• Texto proporcionado:
Datos sin instrucciones, si acaso tímidas sugerencias a las CCAA, que han gestionado la situación con desigual acierto. La excepción fue el Consejo Interterritorial de Sanidad del 14 de agosto en el que se volvieron a tomar decisiones generales para toda España, esta vez consensuadas, pero se dejó la ejecución en manos de las CCAA, que con sus limitadas competencias andan ahora lidiando con algunos jueces legalistas a más no poder.
El colofón fue el regreso de Sánchez, quien en lugar de volver al punto medio ideó una tercera vía: apáñense las CCAA, que para eso "les hemos dado 16.000 millones a fondo perdido" —de momento, son 6.000 millones—, y si necesitan algo más, nos llaman.
Por aportar algo de optimismo, esa tercera vía puede ser el inicio de un acercamiento al punto de equilibrio en el que las CCAA gestionen la crisis sanitaria y económica —dentro de poco, también escolar— en diálogo permanente con un potente equipo de coordinación en el Gobierno central que preste apoyo logístico y legislativo. Un equipo que aprenda de los aciertos y errores en unos territorios y sepa trasladarlos a otros que tengan las mismas características.

• Tareas por realizar:
• a. Por favor, transcribe el fragmento del texto sobre las CCAA que comienza en las palabras "Por aportar algo" y termina después de "las mismas características.".
• b. Según el texto sobre las CCAA, ¿en qué fecha se reunió el Consejo Interterritorial de Sanidad que volvió a tomar decisiones generales para toda España?
Las entradas no guardan relación con el texto sobre las CCAA.

• Material facilitado:
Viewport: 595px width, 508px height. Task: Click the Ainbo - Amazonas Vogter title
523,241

...

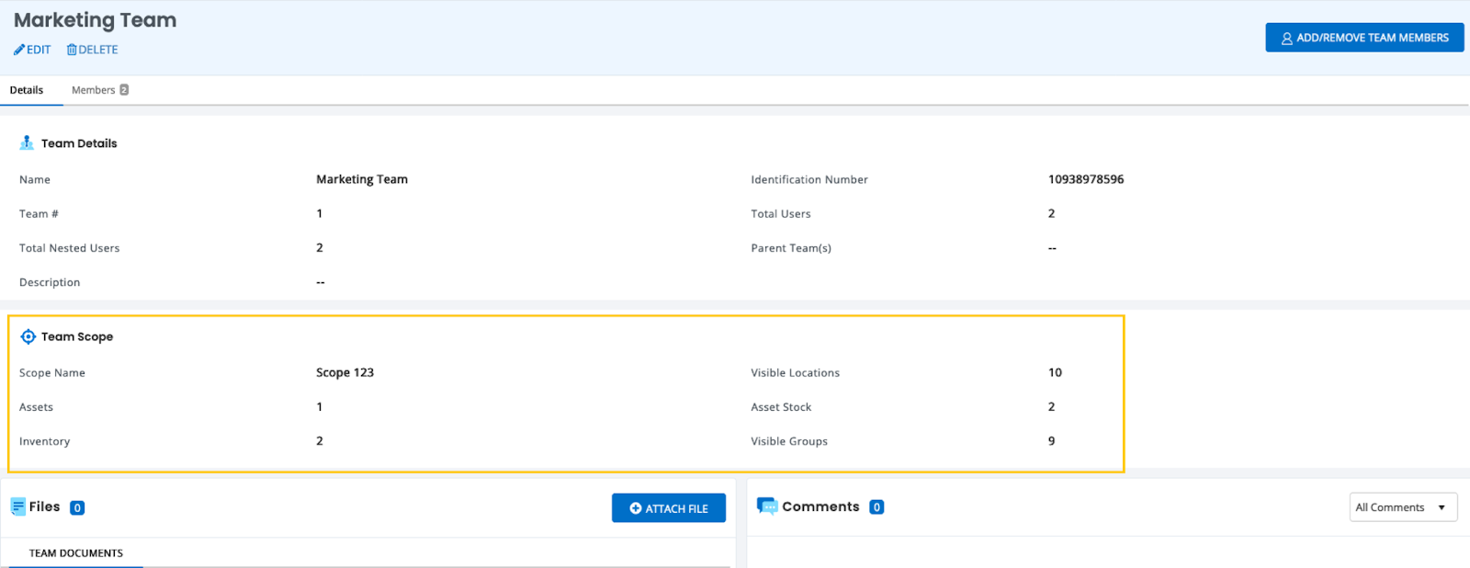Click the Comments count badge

---

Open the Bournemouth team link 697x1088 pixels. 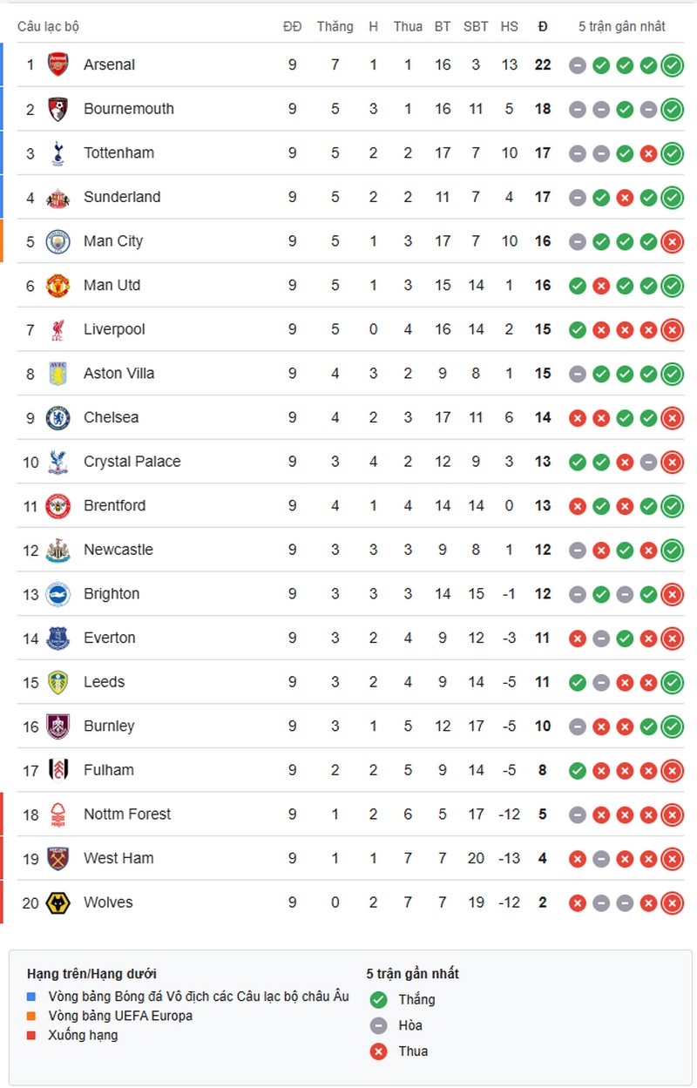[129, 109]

• Soluciones:
• a.
Por aportar algo de optimismo, esa tercera vía puede ser el inicio de un acercamiento al punto de equilibrio en el que las CCAA gestionen la crisis sanitaria y económica —dentro de poco, también escolar— en diálogo permanente con un potente equipo de coordinación en el Gobierno central que preste apoyo logístico y legislativo. Un equipo que aprenda de los aciertos y errores en unos territorios y sepa trasladarlos a otros que tengan las mismas características.

• b. El 14 de agosto.